*Task brief*: One part of the entries below is wanted: the lines from the one containing "Description (225, 608)" through the one containing "RAD Paint & Solid Stain Stripper –". Write those out exactly and nothing else.

*Entries provided*:
········

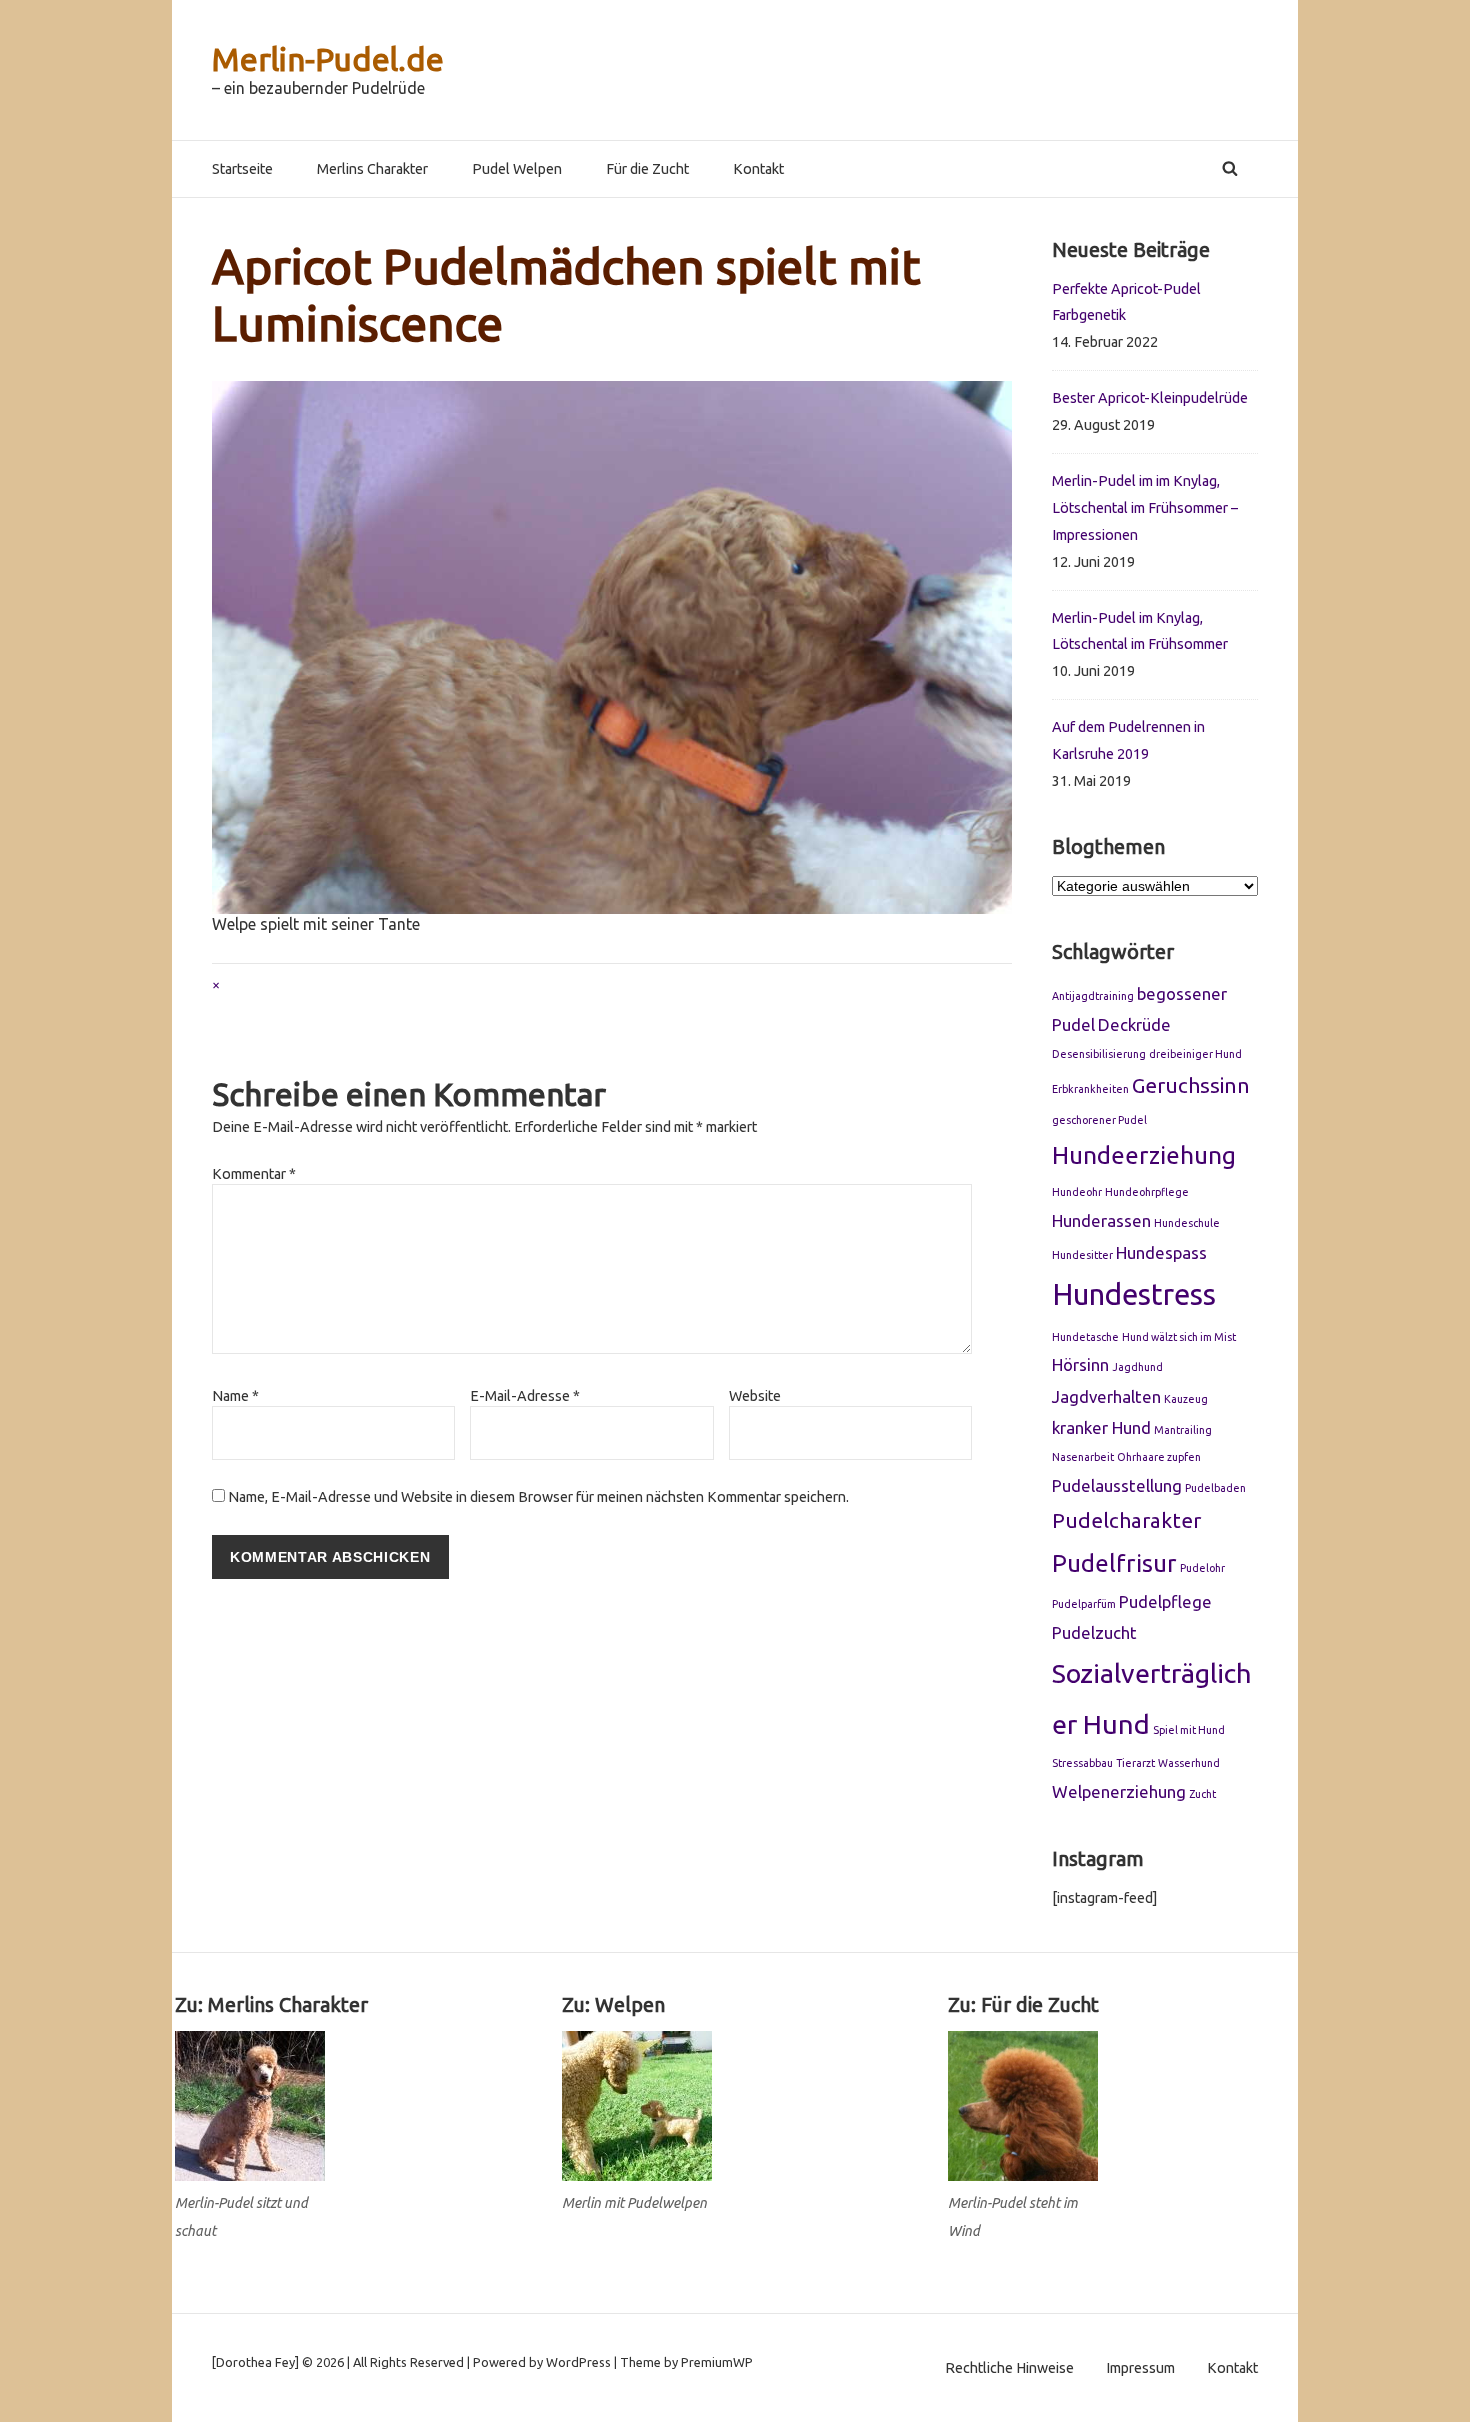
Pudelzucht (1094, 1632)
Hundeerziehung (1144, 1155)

········

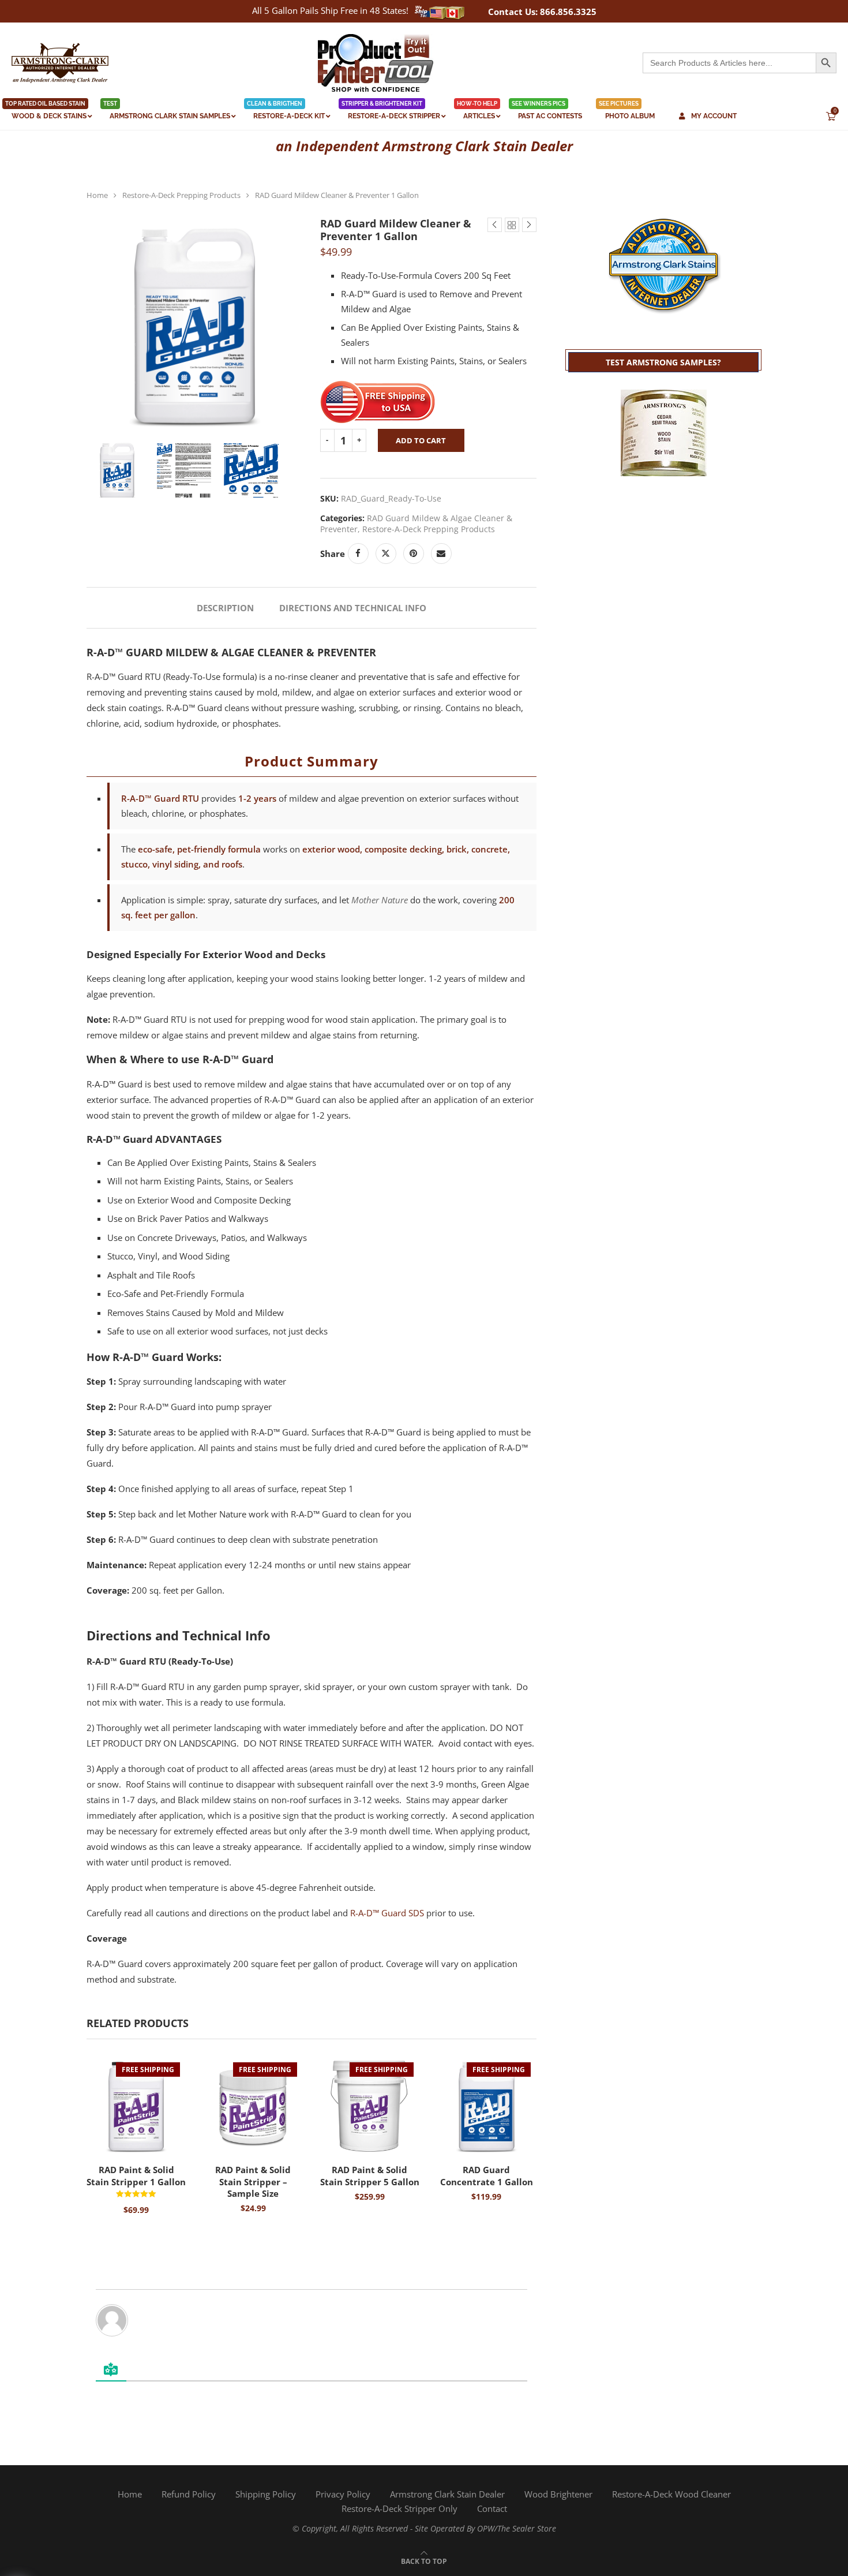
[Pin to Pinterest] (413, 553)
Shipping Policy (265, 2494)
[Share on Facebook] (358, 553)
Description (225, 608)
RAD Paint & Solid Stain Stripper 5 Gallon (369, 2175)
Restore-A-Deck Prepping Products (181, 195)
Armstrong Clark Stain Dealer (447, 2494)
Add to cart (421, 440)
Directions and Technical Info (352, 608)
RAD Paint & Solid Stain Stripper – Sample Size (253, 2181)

········

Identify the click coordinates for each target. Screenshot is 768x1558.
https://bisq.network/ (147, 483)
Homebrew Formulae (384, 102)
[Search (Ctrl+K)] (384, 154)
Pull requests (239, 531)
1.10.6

········

*Output*:
Description (225, 608)
RAD Paint & Solid Stain Stripper 5 Gallon (369, 2175)
Restore-A-Deck Prepping Products (181, 195)
Armstrong Clark Stain Dealer (447, 2494)
Add to cart (421, 440)
Directions and Technical Info (352, 608)
RAD Paint & Solid Stain Stripper – Sample Size (253, 2181)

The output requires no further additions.